> **TASK INSTRUCTIONS**:
Reproduce the listing below in full, keeping every line unchanged.

> **DATA ENTRIES**:
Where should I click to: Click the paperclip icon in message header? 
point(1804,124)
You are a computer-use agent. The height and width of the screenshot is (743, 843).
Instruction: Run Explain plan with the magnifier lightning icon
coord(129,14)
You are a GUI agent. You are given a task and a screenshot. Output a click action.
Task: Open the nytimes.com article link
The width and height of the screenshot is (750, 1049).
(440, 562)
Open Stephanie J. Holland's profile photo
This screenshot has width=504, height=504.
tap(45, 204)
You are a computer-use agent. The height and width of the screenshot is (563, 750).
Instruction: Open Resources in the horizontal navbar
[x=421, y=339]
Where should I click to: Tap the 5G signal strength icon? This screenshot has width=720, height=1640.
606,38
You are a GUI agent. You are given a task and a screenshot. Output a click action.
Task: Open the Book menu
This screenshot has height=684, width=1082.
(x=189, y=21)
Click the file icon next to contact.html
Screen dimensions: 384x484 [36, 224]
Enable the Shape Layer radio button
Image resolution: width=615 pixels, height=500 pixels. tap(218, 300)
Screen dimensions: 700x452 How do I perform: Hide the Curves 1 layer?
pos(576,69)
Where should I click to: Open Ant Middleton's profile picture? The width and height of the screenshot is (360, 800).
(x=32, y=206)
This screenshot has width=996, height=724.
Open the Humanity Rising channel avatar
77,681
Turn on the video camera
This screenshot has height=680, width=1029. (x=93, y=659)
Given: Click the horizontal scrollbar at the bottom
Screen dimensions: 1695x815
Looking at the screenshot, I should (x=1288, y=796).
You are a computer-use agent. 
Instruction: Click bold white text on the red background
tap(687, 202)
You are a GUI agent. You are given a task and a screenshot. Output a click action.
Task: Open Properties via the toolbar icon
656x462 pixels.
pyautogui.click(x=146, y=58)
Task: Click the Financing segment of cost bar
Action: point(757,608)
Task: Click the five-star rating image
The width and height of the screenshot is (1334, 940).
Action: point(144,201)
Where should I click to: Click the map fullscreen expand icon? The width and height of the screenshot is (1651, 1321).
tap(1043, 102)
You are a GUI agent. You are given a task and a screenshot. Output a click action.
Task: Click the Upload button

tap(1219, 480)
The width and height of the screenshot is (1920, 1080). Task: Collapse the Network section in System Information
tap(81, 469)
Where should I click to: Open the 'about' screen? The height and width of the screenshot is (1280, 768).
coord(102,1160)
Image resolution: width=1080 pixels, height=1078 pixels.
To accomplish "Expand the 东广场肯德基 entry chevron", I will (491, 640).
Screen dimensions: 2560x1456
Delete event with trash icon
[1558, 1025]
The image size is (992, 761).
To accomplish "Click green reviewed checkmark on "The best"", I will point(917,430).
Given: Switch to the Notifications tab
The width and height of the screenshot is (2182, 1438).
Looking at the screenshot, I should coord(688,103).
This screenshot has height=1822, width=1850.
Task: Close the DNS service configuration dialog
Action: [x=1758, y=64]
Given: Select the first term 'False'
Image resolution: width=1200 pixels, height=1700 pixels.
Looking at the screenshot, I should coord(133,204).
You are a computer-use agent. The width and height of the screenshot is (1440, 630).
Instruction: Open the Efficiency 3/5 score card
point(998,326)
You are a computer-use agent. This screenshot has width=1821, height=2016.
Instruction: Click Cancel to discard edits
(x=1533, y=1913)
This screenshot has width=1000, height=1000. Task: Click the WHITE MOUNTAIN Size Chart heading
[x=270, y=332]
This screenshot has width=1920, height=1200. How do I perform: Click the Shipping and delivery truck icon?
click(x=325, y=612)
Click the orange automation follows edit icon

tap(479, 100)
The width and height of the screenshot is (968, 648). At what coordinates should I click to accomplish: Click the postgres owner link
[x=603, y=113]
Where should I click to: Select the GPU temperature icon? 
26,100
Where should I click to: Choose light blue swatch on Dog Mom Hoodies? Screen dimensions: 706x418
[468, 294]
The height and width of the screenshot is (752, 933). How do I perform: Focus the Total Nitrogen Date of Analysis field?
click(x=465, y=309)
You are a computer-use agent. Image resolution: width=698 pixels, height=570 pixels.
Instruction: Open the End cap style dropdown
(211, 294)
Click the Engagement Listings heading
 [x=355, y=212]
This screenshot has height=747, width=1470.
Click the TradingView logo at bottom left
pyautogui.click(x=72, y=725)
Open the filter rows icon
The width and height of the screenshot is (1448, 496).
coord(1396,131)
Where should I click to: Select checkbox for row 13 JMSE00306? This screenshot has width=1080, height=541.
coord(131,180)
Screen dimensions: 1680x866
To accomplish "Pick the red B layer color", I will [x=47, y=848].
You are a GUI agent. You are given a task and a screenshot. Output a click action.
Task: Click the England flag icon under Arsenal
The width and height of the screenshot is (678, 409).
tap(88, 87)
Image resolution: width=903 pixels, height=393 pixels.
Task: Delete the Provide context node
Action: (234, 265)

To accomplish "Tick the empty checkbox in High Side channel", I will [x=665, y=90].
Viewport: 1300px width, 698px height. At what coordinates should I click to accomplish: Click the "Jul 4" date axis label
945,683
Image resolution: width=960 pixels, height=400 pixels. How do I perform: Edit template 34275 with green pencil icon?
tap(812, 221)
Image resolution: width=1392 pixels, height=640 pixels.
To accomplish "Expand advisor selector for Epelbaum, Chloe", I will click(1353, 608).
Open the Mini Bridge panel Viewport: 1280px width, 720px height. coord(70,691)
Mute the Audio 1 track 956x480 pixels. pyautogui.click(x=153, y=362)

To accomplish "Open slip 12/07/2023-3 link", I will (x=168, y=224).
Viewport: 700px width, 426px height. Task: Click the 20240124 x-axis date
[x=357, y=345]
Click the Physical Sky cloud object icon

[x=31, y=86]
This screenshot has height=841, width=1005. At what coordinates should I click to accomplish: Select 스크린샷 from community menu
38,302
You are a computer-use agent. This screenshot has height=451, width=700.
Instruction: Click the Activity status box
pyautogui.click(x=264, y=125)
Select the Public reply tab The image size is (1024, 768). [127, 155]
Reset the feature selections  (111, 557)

> **FULL RESPONSE**:
Where should I click to: Click the paperclip icon in message header? 
point(1804,124)
You are a computer-use agent. The height and width of the screenshot is (743, 843).
Instruction: Run Explain plan with the magnifier lightning icon
coord(129,14)
You are a GUI agent. You are given a task and a screenshot. Output a click action.
Task: Open the nytimes.com article link
The width and height of the screenshot is (750, 1049).
(440, 562)
Open Stephanie J. Holland's profile photo
This screenshot has width=504, height=504.
tap(45, 204)
You are a computer-use agent. The height and width of the screenshot is (563, 750).
Instruction: Open Resources in the horizontal navbar
[x=421, y=339]
Where should I click to: Tap the 5G signal strength icon? This screenshot has width=720, height=1640.
606,38
You are a GUI agent. You are given a task and a screenshot. Output a click action.
Task: Open the Book menu
This screenshot has height=684, width=1082.
(x=189, y=21)
Click the file icon next to contact.html
Screen dimensions: 384x484 [36, 224]
Enable the Shape Layer radio button
Image resolution: width=615 pixels, height=500 pixels. tap(218, 300)
Screen dimensions: 700x452 How do I perform: Hide the Curves 1 layer?
pos(576,69)
Where should I click to: Open Ant Middleton's profile picture? The width and height of the screenshot is (360, 800).
(x=32, y=206)
This screenshot has width=996, height=724.
Open the Humanity Rising channel avatar
77,681
Turn on the video camera
This screenshot has height=680, width=1029. (x=93, y=659)
Given: Click the horizontal scrollbar at the bottom
Screen dimensions: 1695x815
Looking at the screenshot, I should (x=1288, y=796).
You are a computer-use agent. 
Instruction: Click bold white text on the red background
tap(687, 202)
You are a GUI agent. You are given a task and a screenshot. Output a click action.
Task: Open Properties via the toolbar icon
656x462 pixels.
pyautogui.click(x=146, y=58)
Task: Click the Financing segment of cost bar
Action: point(757,608)
Task: Click the five-star rating image
The width and height of the screenshot is (1334, 940).
Action: point(144,201)
Where should I click to: Click the map fullscreen expand icon? The width and height of the screenshot is (1651, 1321).
tap(1043, 102)
You are a GUI agent. You are given a task and a screenshot. Output a click action.
Task: Click the Upload button

tap(1219, 480)
The width and height of the screenshot is (1920, 1080). Task: Collapse the Network section in System Information
tap(81, 469)
Where should I click to: Open the 'about' screen? The height and width of the screenshot is (1280, 768).
coord(102,1160)
Image resolution: width=1080 pixels, height=1078 pixels.
To accomplish "Expand the 东广场肯德基 entry chevron", I will (491, 640).
Screen dimensions: 2560x1456
Delete event with trash icon
[1558, 1025]
The image size is (992, 761).
To accomplish "Click green reviewed checkmark on "The best"", I will point(917,430).
Given: Switch to the Notifications tab
The width and height of the screenshot is (2182, 1438).
Looking at the screenshot, I should coord(688,103).
This screenshot has height=1822, width=1850.
Task: Close the DNS service configuration dialog
Action: [x=1758, y=64]
Given: Select the first term 'False'
Image resolution: width=1200 pixels, height=1700 pixels.
Looking at the screenshot, I should coord(133,204).
You are a computer-use agent. The width and height of the screenshot is (1440, 630).
Instruction: Open the Efficiency 3/5 score card
point(998,326)
You are a computer-use agent. This screenshot has width=1821, height=2016.
Instruction: Click Cancel to discard edits
(x=1533, y=1913)
This screenshot has width=1000, height=1000. Task: Click the WHITE MOUNTAIN Size Chart heading
[x=270, y=332]
This screenshot has width=1920, height=1200. How do I perform: Click the Shipping and delivery truck icon?
click(x=325, y=612)
Click the orange automation follows edit icon

tap(479, 100)
The width and height of the screenshot is (968, 648). At what coordinates should I click to accomplish: Click the postgres owner link
[x=603, y=113]
Where should I click to: Select the GPU temperature icon? 
26,100
Where should I click to: Choose light blue swatch on Dog Mom Hoodies? Screen dimensions: 706x418
[468, 294]
The height and width of the screenshot is (752, 933). How do I perform: Focus the Total Nitrogen Date of Analysis field?
click(x=465, y=309)
You are a computer-use agent. Image resolution: width=698 pixels, height=570 pixels.
Instruction: Open the End cap style dropdown
(211, 294)
Click the Engagement Listings heading
 [x=355, y=212]
This screenshot has height=747, width=1470.
Click the TradingView logo at bottom left
pyautogui.click(x=72, y=725)
Open the filter rows icon
The width and height of the screenshot is (1448, 496).
coord(1396,131)
Where should I click to: Select checkbox for row 13 JMSE00306? This screenshot has width=1080, height=541.
coord(131,180)
Screen dimensions: 1680x866
To accomplish "Pick the red B layer color", I will [x=47, y=848].
You are a GUI agent. You are given a task and a screenshot. Output a click action.
Task: Click the England flag icon under Arsenal
The width and height of the screenshot is (678, 409).
tap(88, 87)
Image resolution: width=903 pixels, height=393 pixels.
Task: Delete the Provide context node
Action: (234, 265)

To accomplish "Tick the empty checkbox in High Side channel", I will [x=665, y=90].
Viewport: 1300px width, 698px height. At what coordinates should I click to accomplish: Click the "Jul 4" date axis label
945,683
Image resolution: width=960 pixels, height=400 pixels. How do I perform: Edit template 34275 with green pencil icon?
tap(812, 221)
Image resolution: width=1392 pixels, height=640 pixels.
To accomplish "Expand advisor selector for Epelbaum, Chloe", I will click(1353, 608).
Open the Mini Bridge panel Viewport: 1280px width, 720px height. coord(70,691)
Mute the Audio 1 track 956x480 pixels. pyautogui.click(x=153, y=362)

To accomplish "Open slip 12/07/2023-3 link", I will (x=168, y=224).
Viewport: 700px width, 426px height. Task: Click the 20240124 x-axis date
[x=357, y=345]
Click the Physical Sky cloud object icon

[x=31, y=86]
This screenshot has height=841, width=1005. At what coordinates should I click to accomplish: Select 스크린샷 from community menu
38,302
You are a computer-use agent. This screenshot has height=451, width=700.
Instruction: Click the Activity status box
pyautogui.click(x=264, y=125)
Select the Public reply tab The image size is (1024, 768). [127, 155]
Reset the feature selections  (111, 557)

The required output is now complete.